OLD GREENWICH, Conn.--(BUSINESS WIRE)-- Ellington Financial Inc. (NYSE: EFC) (the "Company") today announced that its Board of Directors has authorized the redemption of all 4,600,000 outstanding shares of its Series A Fixed-to-Floating Rate Cumulative Redeemable Preferred Stock (the "Series A Preferred Stock") (NYSE: EFC PR A).

The anticipated redemption date is February 27, 2026 (the “Redemption Date”). The Series A Preferred Stock will be redeemed at a price equal to the liquidation preference of $25.00 per share, plus accrued and unpaid dividends to, but excluding, the Redemption Date. Once redeemed, the Series A Preferred Stock will no longer be deemed outstanding, dividends will cease to accumulate and all rights of the holders of the Series A Preferred Stock with respect to thereto will cease.

In conjunction with the planned redemption, the Series A Preferred Stock will be suspended from trading on the New York Stock Exchange (“NYSE”) before market open on the Redemption Date of February 27, 2026. A Form 25 will be filed with the Securities and Exchange Commission to effect the withdrawal of the listing of the Series A Preferred Stock from the NYSE.

All shares of the Series A Preferred Stock are held through the Depository Trust Company ("DTC") and shares will be redeemed in accordance with the procedures of DTC. Payment to DTC for the Series A Preferred Stock will be made by Equiniti Trust Company, LLC, as redemption agent (the "Redemption Agent") in the usual manner.
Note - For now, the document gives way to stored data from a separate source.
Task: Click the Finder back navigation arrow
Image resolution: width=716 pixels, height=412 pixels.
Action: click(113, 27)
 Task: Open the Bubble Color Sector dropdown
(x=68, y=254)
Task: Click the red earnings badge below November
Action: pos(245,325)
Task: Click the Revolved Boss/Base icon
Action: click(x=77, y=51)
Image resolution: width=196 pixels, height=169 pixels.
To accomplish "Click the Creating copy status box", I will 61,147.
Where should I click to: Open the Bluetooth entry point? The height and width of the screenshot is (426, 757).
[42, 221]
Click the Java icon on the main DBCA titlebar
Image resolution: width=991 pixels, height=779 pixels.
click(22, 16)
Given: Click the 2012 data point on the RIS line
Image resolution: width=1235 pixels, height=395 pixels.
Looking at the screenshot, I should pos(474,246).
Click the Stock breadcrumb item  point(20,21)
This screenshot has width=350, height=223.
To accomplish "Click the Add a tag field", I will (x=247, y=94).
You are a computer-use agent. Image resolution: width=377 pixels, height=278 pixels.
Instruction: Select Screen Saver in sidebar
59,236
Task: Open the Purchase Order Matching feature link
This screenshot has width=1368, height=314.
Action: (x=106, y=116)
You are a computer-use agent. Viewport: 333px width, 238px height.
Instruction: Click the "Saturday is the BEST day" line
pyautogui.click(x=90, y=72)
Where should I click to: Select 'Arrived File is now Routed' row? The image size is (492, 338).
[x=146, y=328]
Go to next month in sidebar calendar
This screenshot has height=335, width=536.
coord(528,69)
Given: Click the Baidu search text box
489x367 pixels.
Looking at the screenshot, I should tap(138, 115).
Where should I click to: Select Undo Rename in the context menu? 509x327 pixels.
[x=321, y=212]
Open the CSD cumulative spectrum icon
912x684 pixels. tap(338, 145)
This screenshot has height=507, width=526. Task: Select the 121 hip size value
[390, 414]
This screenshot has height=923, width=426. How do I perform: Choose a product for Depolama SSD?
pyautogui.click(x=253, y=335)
The address for the Redemption Agent is as follows:

Equiniti Trust Company, LLC
1110 Centre Pointe Curve, Suite # 101,
Mendota Heights, MN 55120
Onbase – Reorganization Dept.

Any questions may be directed to the Redemption Agent toll-free at 718-921-8317.

This press release does not constitute a notice of redemption under the certificate of designation governing the Series A Preferred Stock.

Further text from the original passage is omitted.